Belge bölümü =
···

Siyasette ırkçı söylemler | Sosyolog Küçük: Çıkış, antifaşist mücadelede ve daha fazla demokratikleşmede
Türkiye'de siyaset kurumunun mülteciler konusunda kurduğu dil ve ürettiği politikayı değerlendiren Sosyolog Bülent Küçük, 'Çıkış ancak antifaşist mücadele ile mümkün' diyor.
+GERÇEK- ARTI TV’de yayınlanan Günün İçinden programında Onur Öncü’nün konuğu olan Sosyolog Doç. Dr. Bülent Küçük, Türkiye’de siyaset kurumunun mülteciler konusunda kurduğu dil ve ürettiği politikayı değerlendirdi.
Denizli'deki Kürt aileye yönelik saldırının münferit bir olay olmadığının altını çizen, Küçük "Aslında birçok meselenin arkasında kurumsal anlamda tetiklenmiş, provoke edilmiş meseleler olduğunu farkına varırız. Irkçılık ve dışlama münferit bir mesele değildir. Münferit gibi görünen mesele toplumsaldır. Toplumsal olan da siyasetten ve devletten bağımsız değildir" açıklamasında bulundu.

···

Yazılı talep 1 = Kayıtlarda "Select the CRYPTOMATTE node thumbnail" ifadesinin geçtiği satırdan başlayıp kayıtların sonuna kadar devam eden satırları, bu satır da dahil olmak üzere, hiç değiştirmeden yazın.
Metin ile kayıtlar arasında herhangi bir bağlantı yoktur.

Bir veri kümesinde yer alan kayıtlar:
···

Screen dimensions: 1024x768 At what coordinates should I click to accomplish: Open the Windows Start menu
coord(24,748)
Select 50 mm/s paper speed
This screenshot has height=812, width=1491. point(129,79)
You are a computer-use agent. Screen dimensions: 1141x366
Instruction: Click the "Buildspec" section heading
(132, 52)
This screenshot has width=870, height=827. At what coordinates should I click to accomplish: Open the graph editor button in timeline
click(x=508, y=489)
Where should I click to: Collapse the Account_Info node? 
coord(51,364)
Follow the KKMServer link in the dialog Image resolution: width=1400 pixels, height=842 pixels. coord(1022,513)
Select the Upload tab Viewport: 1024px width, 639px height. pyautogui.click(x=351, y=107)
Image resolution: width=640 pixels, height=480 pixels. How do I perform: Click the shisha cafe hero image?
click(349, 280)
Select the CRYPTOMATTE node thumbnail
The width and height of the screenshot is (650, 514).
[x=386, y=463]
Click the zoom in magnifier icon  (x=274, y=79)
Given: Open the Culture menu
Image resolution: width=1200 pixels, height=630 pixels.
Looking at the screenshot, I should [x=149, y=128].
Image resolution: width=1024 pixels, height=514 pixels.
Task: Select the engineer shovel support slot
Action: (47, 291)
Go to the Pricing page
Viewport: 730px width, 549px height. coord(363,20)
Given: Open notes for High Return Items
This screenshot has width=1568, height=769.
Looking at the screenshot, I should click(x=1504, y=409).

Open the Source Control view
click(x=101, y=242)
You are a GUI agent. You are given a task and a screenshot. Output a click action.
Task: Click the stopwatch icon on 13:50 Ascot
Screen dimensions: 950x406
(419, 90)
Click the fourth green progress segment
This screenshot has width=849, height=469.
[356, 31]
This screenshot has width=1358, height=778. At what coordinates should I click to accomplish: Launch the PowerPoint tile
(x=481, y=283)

···

Yazılı talep 2 = Metinden "Siyasette ırkçı söylemler" ile başlayıp "ile mümkün' diyor." ile biten kısmı, iki uç da dahil olmak üzere, hiç değiştirmeden çıkarın.

Eksiksiz yanıt 1 =
Select the CRYPTOMATTE node thumbnail
The width and height of the screenshot is (650, 514).
[x=386, y=463]
Click the zoom in magnifier icon  (x=274, y=79)
Given: Open the Culture menu
Image resolution: width=1200 pixels, height=630 pixels.
Looking at the screenshot, I should [x=149, y=128].
Image resolution: width=1024 pixels, height=514 pixels.
Task: Select the engineer shovel support slot
Action: (47, 291)
Go to the Pricing page
Viewport: 730px width, 549px height. coord(363,20)
Given: Open notes for High Return Items
This screenshot has width=1568, height=769.
Looking at the screenshot, I should click(x=1504, y=409).

Open the Source Control view
click(x=101, y=242)
You are a GUI agent. You are given a task and a screenshot. Output a click action.
Task: Click the stopwatch icon on 13:50 Ascot
Screen dimensions: 950x406
(419, 90)
Click the fourth green progress segment
This screenshot has width=849, height=469.
[356, 31]
This screenshot has width=1358, height=778. At what coordinates should I click to accomplish: Launch the PowerPoint tile
(x=481, y=283)

Eksiksiz yanıt 2 =
Siyasette ırkçı söylemler | Sosyolog Küçük: Çıkış, antifaşist mücadelede ve daha fazla demokratikleşmede
Türkiye'de siyaset kurumunun mülteciler konusunda kurduğu dil ve ürettiği politikayı değerlendiren Sosyolog Bülent Küçük, 'Çıkış ancak antifaşist mücadele ile mümkün' diyor.